I'm asking this purely to save myself spending a long time implementing an idea that won't work, as I hope that people will have some more insight into this than me.
I'm developing a solution which will allow clients to monitor the status of their server. I need to constantly (24/7) obtain more recent logs from these servers. Unfortunately, I am limited to getting the last 150 entries to their logs. This means that for busy clients I will need to poll their servers more.
I'm trying to make my solution scalable so that if it gets a number of customers, I won't need to concern myself with rewriting it, so my benchmark is 1000 clients, as I think this is a realistic upper limit.
If I have 1000 clients, and I need to poll their servers every, let's give it a number, two minutes, I'm going to be sending requests off to more than 8 servers every second. The returned result will be on average about 15,000 characters, however it could go more or less.
Bearing in mind this server will also need to cope with clients visiting it to see their server information, and thus will need to be lag-free.
Some optimisations I've been considering, which I would probably need to implement relatively early on:
Only asking for 50 log items. If we find one already stored (They are returned in chronological order), we can terminate. If not, we throw out another request for the other 100. This should cut down traffic by around 3/5ths.
Detecting which servers get more traffic and requesting their logs less commonly (i.e. if a server only gets 10 logged events every hour, we don't want to keep asking for 150 every few minutes)
I'm basically asking if sending out this many requests per second is considered a bad thing and whether my future host might start asking questions or trying to throttle my server. I'm aiming to go shared for the first few customers, then if it gets popular enough, move to a dedicated server.
I know this has a slight degree of opinion enabled, so I fear that it might be a candidate for closure, but I do feel that there is a definite degree of factuality required in the answer that should make it an okay question.
I'm not sure if there's a networking SE or if this might be more appropriate on SuperUser or something, but it feels right on SO. Drop me a comment ASAP if it's not appropriate here and I'll delete it and post to a suggested new location instead.
You might want to read about the C10K Problem. The article compares several I/O strategies. A certain number of threads that each handle several connections using nonblocking I/O is the best approach imho.
Regarding your specific project I think it is a bad idea to poll for a limited number of log items. When there is a peak in log activity you will miss potentially critical data, especially when you apply your optimizations.

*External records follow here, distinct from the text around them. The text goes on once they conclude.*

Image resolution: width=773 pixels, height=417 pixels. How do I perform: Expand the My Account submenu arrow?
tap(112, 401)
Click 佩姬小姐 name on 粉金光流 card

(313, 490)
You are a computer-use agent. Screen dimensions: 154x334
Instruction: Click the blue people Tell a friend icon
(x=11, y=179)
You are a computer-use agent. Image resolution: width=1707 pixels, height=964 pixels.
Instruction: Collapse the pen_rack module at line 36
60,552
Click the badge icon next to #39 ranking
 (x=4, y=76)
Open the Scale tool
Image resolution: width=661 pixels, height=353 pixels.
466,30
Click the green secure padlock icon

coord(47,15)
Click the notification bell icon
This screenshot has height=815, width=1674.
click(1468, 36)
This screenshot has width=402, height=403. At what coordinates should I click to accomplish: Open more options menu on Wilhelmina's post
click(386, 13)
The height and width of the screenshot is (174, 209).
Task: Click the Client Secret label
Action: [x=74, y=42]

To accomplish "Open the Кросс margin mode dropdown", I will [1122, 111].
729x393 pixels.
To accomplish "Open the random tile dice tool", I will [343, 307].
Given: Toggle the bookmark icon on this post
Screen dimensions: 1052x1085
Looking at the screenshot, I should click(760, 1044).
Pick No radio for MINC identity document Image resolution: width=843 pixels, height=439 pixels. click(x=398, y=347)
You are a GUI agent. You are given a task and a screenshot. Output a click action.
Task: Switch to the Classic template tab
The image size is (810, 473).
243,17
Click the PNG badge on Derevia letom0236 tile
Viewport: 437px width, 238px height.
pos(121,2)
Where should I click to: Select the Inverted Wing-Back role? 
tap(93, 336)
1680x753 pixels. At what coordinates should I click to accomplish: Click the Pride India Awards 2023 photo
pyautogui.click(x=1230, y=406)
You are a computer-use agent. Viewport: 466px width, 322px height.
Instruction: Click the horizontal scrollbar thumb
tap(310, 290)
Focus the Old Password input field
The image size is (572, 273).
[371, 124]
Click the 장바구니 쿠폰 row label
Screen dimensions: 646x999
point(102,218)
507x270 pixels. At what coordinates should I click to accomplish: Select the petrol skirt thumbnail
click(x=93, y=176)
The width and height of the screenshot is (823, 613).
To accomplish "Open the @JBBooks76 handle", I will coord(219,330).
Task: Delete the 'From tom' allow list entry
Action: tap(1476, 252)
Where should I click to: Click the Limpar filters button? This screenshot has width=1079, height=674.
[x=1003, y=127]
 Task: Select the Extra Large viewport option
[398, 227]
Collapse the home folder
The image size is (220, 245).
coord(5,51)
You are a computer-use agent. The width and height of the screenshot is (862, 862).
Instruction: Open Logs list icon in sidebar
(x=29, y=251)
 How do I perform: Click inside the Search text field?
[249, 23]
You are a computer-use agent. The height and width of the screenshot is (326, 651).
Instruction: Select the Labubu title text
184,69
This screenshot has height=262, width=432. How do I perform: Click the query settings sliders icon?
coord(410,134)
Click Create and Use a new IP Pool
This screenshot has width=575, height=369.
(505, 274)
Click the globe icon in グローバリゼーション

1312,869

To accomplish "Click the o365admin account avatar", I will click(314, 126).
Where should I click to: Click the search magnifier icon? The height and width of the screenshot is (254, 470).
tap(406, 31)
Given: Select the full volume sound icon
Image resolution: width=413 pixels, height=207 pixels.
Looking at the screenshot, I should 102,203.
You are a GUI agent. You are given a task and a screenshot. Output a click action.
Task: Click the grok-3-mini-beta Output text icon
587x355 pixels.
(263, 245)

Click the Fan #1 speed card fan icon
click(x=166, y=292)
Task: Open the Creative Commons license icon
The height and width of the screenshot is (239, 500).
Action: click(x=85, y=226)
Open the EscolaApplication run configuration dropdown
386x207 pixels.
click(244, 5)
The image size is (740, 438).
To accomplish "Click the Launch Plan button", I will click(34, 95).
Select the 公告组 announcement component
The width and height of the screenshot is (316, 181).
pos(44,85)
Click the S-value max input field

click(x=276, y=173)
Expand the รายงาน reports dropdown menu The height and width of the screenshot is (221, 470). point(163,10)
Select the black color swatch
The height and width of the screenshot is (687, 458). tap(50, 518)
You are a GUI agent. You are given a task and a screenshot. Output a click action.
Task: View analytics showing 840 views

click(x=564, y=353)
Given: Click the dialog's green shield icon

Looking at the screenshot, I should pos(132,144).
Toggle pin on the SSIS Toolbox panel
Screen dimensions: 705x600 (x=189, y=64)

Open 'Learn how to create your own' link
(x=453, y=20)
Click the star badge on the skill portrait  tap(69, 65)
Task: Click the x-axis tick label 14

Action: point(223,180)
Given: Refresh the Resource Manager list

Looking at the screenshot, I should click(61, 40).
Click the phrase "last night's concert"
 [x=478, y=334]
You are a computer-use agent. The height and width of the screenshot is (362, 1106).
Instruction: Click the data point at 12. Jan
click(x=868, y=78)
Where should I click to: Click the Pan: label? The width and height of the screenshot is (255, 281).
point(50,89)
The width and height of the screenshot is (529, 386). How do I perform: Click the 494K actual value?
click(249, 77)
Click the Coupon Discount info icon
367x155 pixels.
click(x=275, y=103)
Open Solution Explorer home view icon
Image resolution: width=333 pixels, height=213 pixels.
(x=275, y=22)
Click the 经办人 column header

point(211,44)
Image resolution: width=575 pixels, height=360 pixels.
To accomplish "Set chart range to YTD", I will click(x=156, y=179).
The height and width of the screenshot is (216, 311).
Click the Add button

It would be way better if the clients you are monitoring pushed their new log items to your server. That way you won't miss something important.
I am not familiar with the performance of ASP.NET so I can't answer if a single dedicated server is enough. Especially because I do not know what the specs of your server are. Using a reasonable strong server it should be possible. If it turns out to be not enough you should distribute your project across multiple servers.